_EXERCISE DIRECTIONS_:
Report the number of lines in the entries below that include the word "arrow", and nothing else.
-- DATA FOR THIS EXERCISE follows --
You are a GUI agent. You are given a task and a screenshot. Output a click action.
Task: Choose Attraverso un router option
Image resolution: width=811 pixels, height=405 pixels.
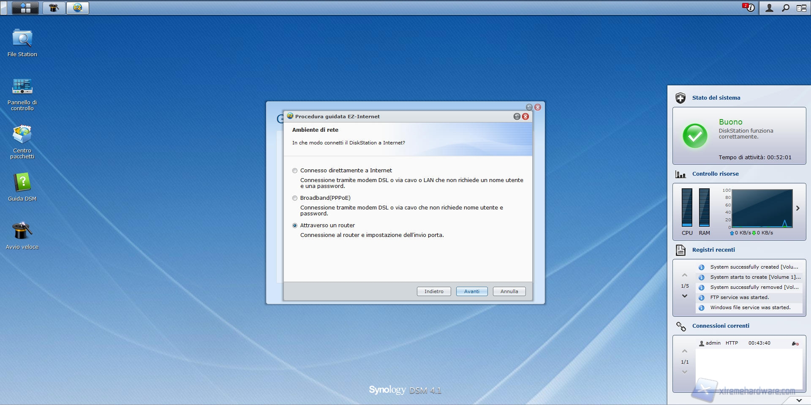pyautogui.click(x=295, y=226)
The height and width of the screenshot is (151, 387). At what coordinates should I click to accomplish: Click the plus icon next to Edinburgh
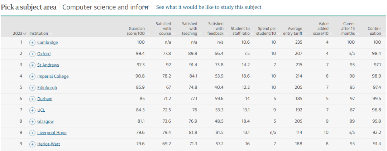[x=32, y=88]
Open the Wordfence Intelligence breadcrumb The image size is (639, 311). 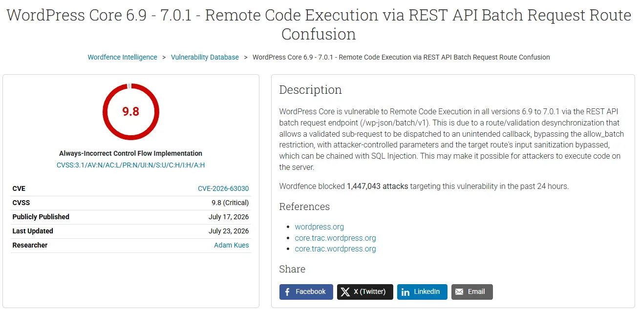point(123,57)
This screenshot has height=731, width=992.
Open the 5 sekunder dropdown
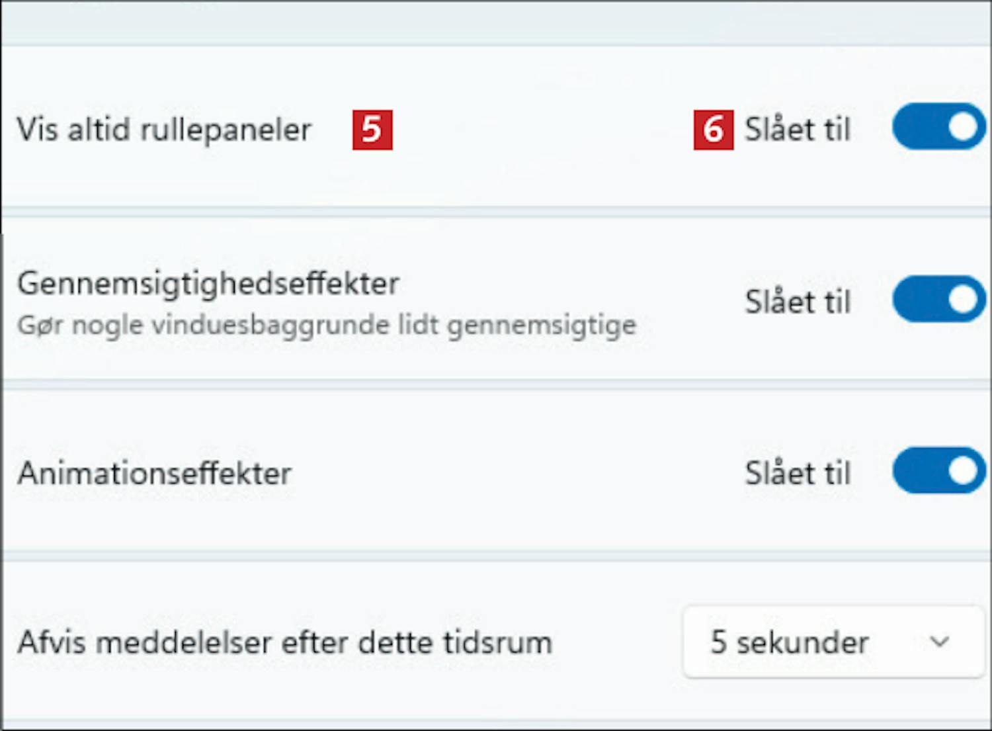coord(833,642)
-- DATA FOR THIS EXERCISE concluded --
-- DATA FOR THIS EXERCISE follows --
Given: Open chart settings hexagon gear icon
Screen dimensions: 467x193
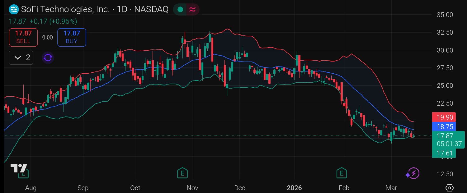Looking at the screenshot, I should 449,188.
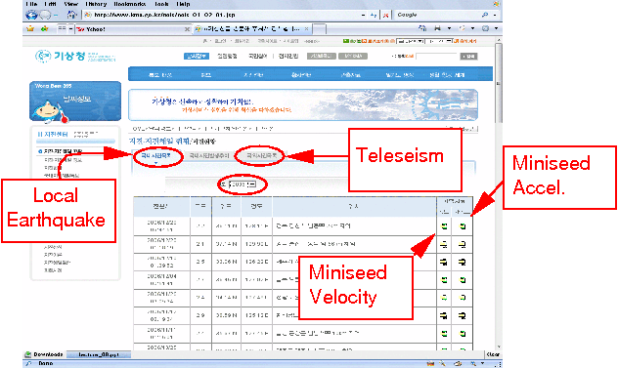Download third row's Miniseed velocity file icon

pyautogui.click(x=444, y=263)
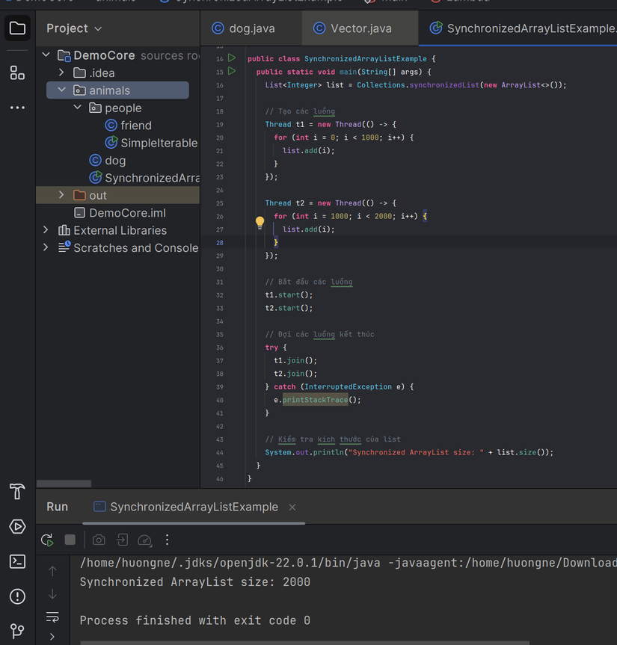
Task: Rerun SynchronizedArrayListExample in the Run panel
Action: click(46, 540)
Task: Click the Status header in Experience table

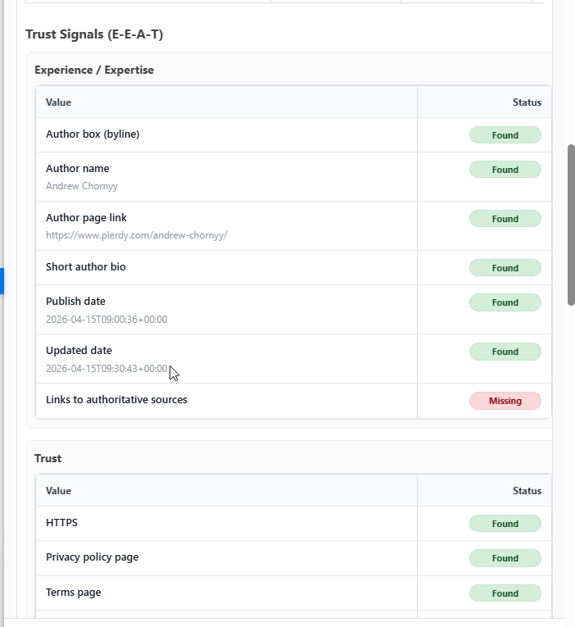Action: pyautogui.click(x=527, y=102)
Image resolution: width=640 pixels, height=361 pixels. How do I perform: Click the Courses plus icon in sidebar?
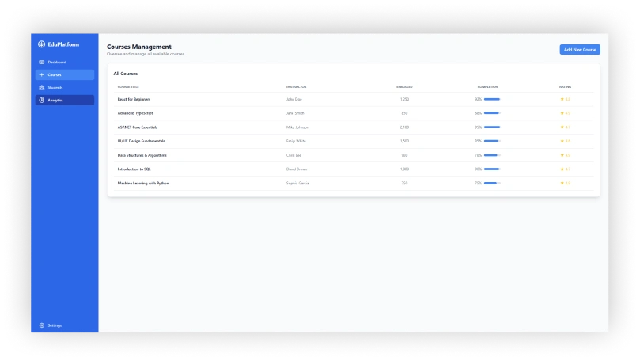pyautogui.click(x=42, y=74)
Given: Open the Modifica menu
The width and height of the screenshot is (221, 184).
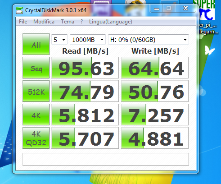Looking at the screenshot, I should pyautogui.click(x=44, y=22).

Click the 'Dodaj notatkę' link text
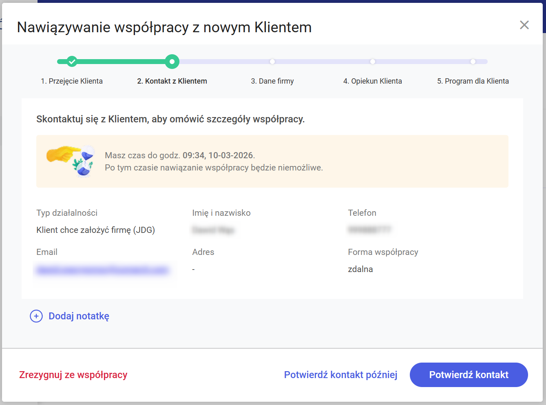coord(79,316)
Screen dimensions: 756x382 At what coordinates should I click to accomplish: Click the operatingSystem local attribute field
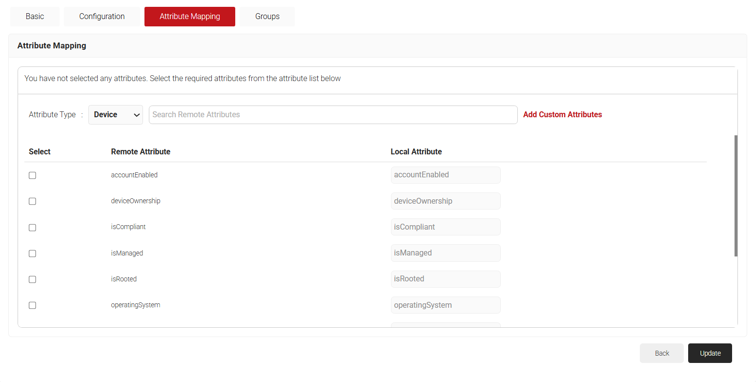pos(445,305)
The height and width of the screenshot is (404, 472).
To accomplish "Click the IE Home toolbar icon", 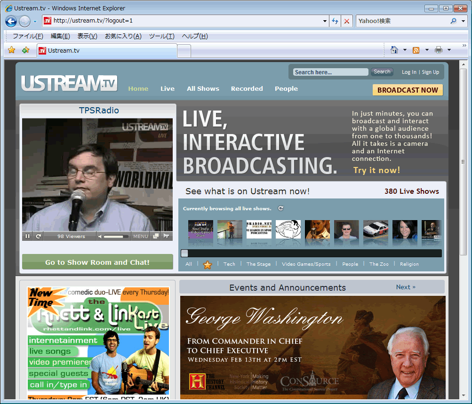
-- DATA FOR THIS EXERCISE concluded --
-- DATA FOR THIS EXERCISE follows --
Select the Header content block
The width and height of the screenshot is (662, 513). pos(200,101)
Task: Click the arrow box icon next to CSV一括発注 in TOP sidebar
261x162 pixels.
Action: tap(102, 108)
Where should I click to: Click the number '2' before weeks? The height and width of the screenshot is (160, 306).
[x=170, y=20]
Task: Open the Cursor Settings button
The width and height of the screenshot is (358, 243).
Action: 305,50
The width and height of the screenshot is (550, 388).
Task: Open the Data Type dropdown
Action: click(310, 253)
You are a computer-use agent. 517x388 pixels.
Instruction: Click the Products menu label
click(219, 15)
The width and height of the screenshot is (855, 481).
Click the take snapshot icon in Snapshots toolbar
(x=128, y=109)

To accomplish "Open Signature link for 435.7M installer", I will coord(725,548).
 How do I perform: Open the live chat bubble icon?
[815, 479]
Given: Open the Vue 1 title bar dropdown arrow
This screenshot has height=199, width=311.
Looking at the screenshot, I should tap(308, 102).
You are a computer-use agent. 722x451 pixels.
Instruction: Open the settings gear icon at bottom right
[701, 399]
-- DATA FOR THIS EXERCISE concluded --
_TASK ANSWER_:
2